Again, if you’re actually worried about this kind of research, you should be petitioning the federal government to make it easier to perform scientific research on gun violence.

[–] Unboxious@ani.social 2 points 4 days ago (3 children)

I still don't see what prevents someone from just buying a different model.

[–] MnemonicBump@lemmy.dbzer0.com 5 points 4 days ago

Nothing. I didn't say it was an effective strategy, just what appears to be THE strategy at play

[–] hperrin@lemmy.ca -1 points 4 days ago* (last edited 4 days ago) (1 children)
[–] AngrySquirrel@lemm.ee 1 points 3 days ago (1 children)

Clearly you are the one who fails to understand this law.

While it bans standard AR-15s, it specifically allows AR-15s with "heavy barrels" referred to in MD as HBARs. Also, the barrel can be easily switched out after purchase.

The law simply took a list of 81 specific models of semi-auto rifles and shotguns and moved them from being "regulated longguns" (which required the same hoops and registration as a handgun) and instead made them illegal to purchase.

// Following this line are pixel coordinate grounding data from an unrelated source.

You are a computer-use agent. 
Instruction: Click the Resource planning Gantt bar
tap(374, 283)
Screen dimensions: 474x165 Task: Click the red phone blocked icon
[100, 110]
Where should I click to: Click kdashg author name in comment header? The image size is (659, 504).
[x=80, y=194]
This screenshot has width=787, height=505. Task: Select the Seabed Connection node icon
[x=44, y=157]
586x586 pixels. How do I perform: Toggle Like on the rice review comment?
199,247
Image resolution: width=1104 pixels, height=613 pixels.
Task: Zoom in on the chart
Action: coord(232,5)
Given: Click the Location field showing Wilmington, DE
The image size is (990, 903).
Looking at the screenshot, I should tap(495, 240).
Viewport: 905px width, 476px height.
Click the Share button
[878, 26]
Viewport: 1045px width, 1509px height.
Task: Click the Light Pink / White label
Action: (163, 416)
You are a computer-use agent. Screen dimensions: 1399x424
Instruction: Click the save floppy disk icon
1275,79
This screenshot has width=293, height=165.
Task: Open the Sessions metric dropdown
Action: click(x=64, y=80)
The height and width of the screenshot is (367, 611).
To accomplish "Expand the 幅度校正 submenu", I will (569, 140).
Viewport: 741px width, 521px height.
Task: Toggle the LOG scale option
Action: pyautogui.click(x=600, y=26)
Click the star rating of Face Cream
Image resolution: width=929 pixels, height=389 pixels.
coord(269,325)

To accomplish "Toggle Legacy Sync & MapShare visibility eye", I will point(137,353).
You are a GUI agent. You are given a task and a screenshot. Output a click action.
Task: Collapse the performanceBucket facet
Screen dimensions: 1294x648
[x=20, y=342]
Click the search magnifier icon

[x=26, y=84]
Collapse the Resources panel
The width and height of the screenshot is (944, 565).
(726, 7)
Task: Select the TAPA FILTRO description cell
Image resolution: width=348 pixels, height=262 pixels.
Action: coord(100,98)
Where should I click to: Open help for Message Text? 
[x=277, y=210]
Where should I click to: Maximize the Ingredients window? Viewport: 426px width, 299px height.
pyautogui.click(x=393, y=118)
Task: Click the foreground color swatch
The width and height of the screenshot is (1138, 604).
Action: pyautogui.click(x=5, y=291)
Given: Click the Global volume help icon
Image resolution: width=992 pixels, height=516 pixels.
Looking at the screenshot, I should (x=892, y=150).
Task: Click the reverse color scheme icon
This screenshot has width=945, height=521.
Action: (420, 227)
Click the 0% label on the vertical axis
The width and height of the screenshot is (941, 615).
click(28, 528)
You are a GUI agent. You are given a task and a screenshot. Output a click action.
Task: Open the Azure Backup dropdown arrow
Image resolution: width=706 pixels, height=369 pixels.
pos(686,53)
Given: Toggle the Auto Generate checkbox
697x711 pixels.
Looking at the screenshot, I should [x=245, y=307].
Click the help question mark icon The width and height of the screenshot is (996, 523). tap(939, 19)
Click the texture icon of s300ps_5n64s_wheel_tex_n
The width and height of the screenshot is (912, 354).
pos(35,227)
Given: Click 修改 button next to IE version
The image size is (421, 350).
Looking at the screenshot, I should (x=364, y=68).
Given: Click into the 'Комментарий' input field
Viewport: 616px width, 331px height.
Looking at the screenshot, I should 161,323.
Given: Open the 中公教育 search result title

The law also bans any center-fire semi-auto rifles and shotguns with detachable magazines from having certain cosmetic features.

Those cosmetic features have basically no relevance to lethality and can be added after purchase.

So yes, under this law, people can simply purchase other models not listed that do the same thing.

[–] hperrin@lemmy.ca 1 points 3 days ago (1 children)

Ah yes, cosmetic features like… a grenade launcher.

[–] AngrySquirrel@lemm.ee 2 points 2 days ago

Grenade launchers are regulated as Destructive Devices under the NFA.

https://en.m.wikipedia.org/wiki/National_Firearms_Act

[–] partial_accumen@lemmy.world -2 points 4 days ago

It doesn't ban the model. It bans a whole bunch of criteria that the model has, and many other guns do too. I'm not saying its impossible to skirt this one legally, but reading the law I'm not seeing a way to have a legal gun that is equally lethal.